__Direction__
Copy these records word for word, omitting the pictures.

__Record excerpts__

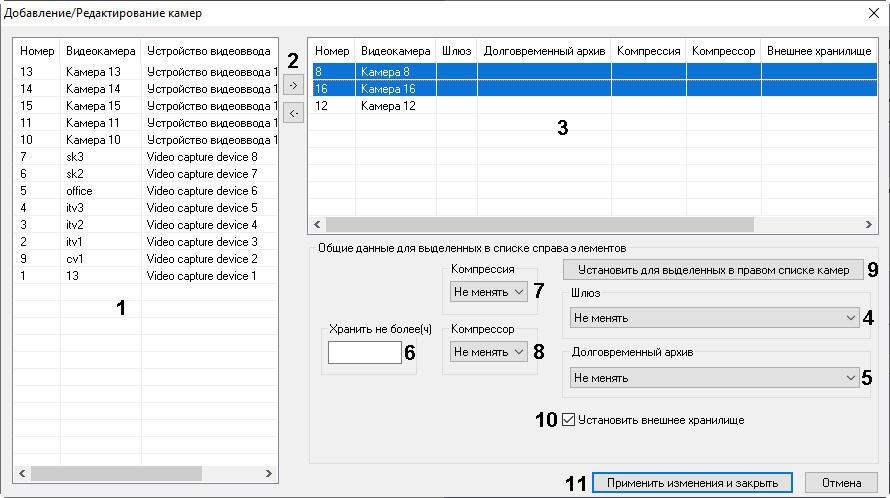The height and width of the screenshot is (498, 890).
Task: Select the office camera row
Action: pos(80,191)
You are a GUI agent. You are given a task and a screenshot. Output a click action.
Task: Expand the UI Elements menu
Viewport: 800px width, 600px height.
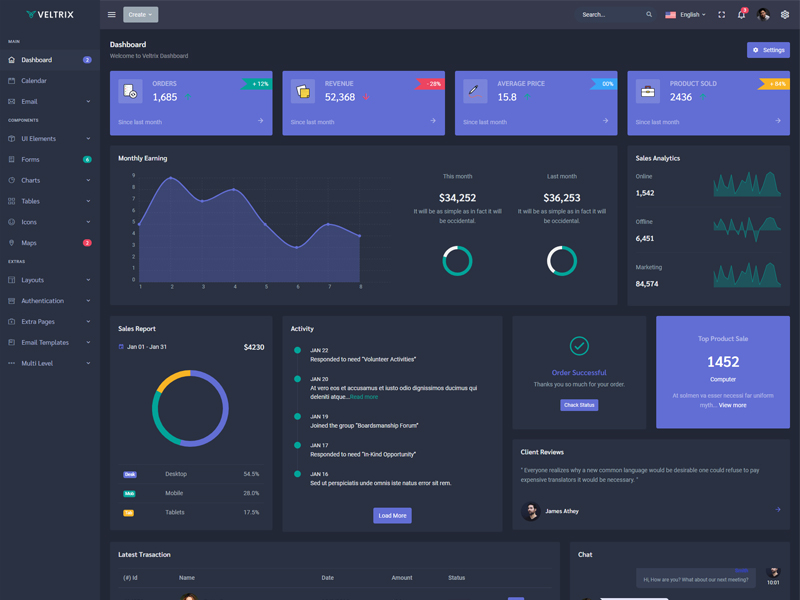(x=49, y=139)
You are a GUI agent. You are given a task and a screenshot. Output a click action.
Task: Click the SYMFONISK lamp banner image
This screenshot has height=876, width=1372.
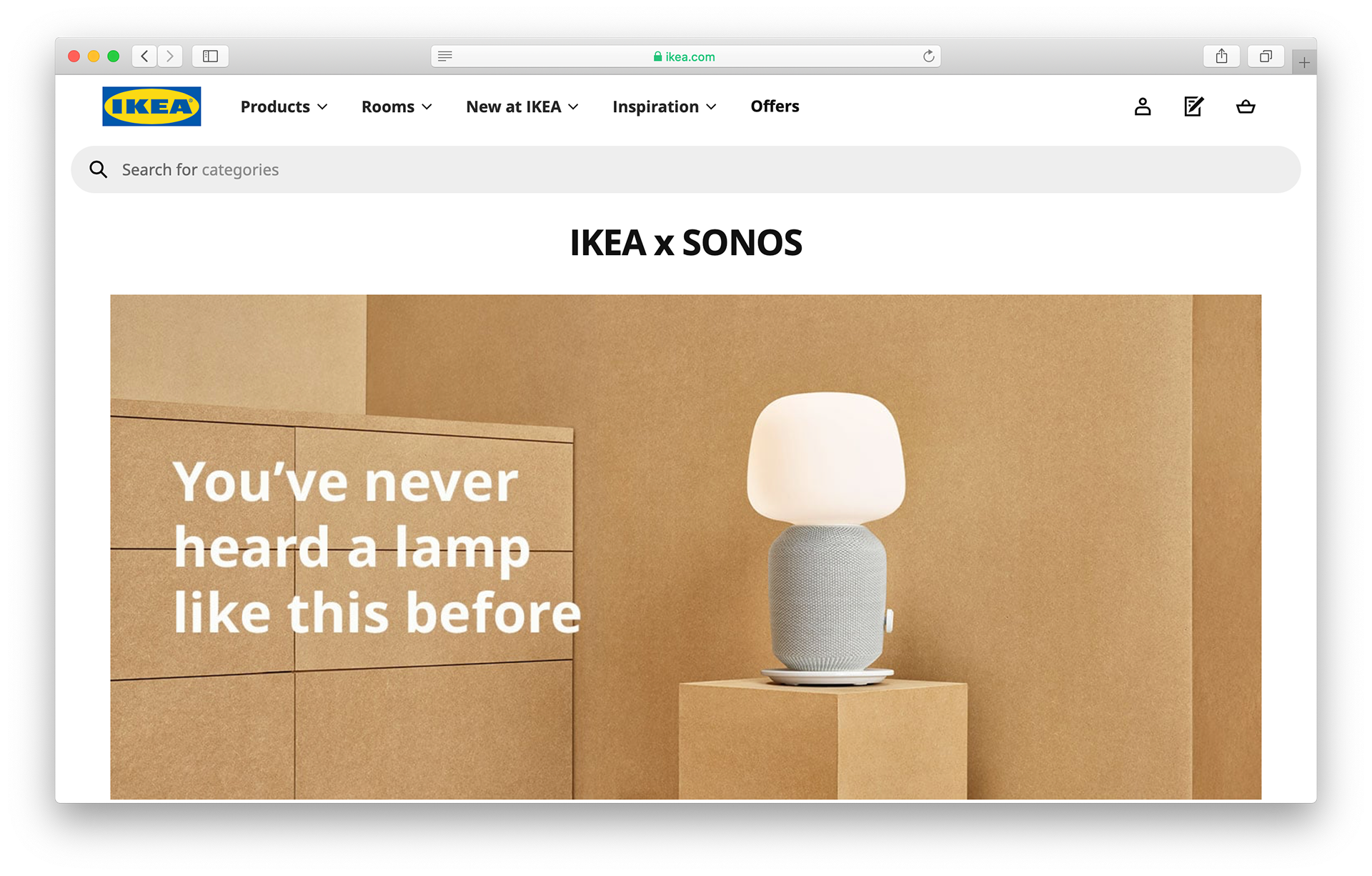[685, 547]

__Solution below__
The height and width of the screenshot is (498, 890).
Task: Select the office camera row
Action: pos(80,191)
You are a GUI agent. You are given a task and a screenshot. Output a click action.
Task: Expand the UI Elements menu
Viewport: 800px width, 600px height.
(x=49, y=139)
You are a GUI agent. You are given a task and a screenshot. Output a click action.
Task: Click the SYMFONISK lamp banner image
This screenshot has height=876, width=1372.
[685, 547]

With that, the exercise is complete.